その彼女の手に、砕け散った比較的小振りな水晶球が握られているのを見て、レイドリックは目を細めた。彼は知る由もなかったが、それは彼女が幼い頃から肌身離さず身に着けていた、彼女の一部と言っても過言ではない水晶球だった。
「……そうか。お前がエレーンを救ってくれたのだな」
主君のその言葉に、背後に佇むエレーンとオルティスが微かに息を飲んだ。
シェスナはわずかに瞬きを返したようだった。レイドリックは血まみれのその手を握り、苦痛に満ちた死を迎えようとしている彼女に告げた。
「酷なことを言うが、どうか許してほしい。なるべく長く、生きてくれ」
アキレウスが、オーロラの元にたどり着くまで。一分でも一秒でも、シェスナには生きていてもらわねばならなかった。

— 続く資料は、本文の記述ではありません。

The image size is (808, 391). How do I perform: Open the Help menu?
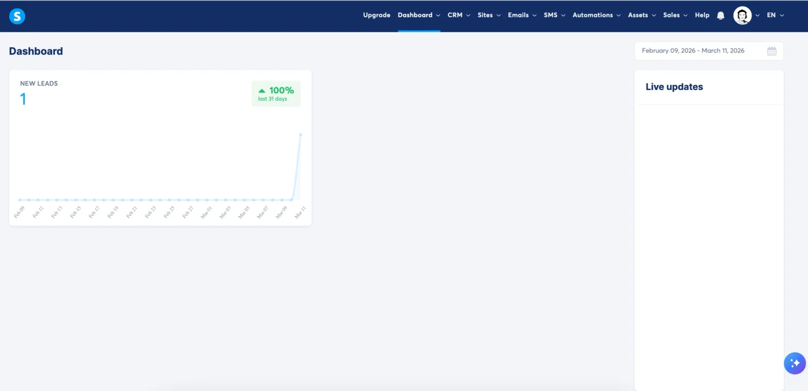[x=702, y=15]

それは、彼女の苦痛が長引くことを意味する。徐々に輝きを失っていくシェスナの琥珀色(アンバー)の瞳を見つめながら、レイドリックは言葉を紡いだ。
「エレーンを救ってくれて感謝している。……お前の死は、私が一生背負って生きていく。それでお前の気持ちが救われることはないだろうが、それが唯一、私がお前にしてやれることだ」
初めて感情を滲ませたレイドリックの灰色(グレイ)の瞳に浮かんだ光に、シェスナは大きな十字架を背負っている咎人の姿を見たような気がした。

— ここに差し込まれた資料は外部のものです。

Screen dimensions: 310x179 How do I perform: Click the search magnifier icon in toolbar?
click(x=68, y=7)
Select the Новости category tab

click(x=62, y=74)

-----貴方も、楽ではない生き方を選ぶ人、ですね。
血の気を失ったシェスナの唇が、ゆっくりとそう刻んだようにレイドリックには見えた。
それから、ほどなくして。
黄昏の光が薄闇に飲み込まれて消える頃、魔法王国ドヴァーフの国王らに見守られ、動乱に翻弄されたガゼ族の占い師シェスナは、短いその生涯を閉じたのだった。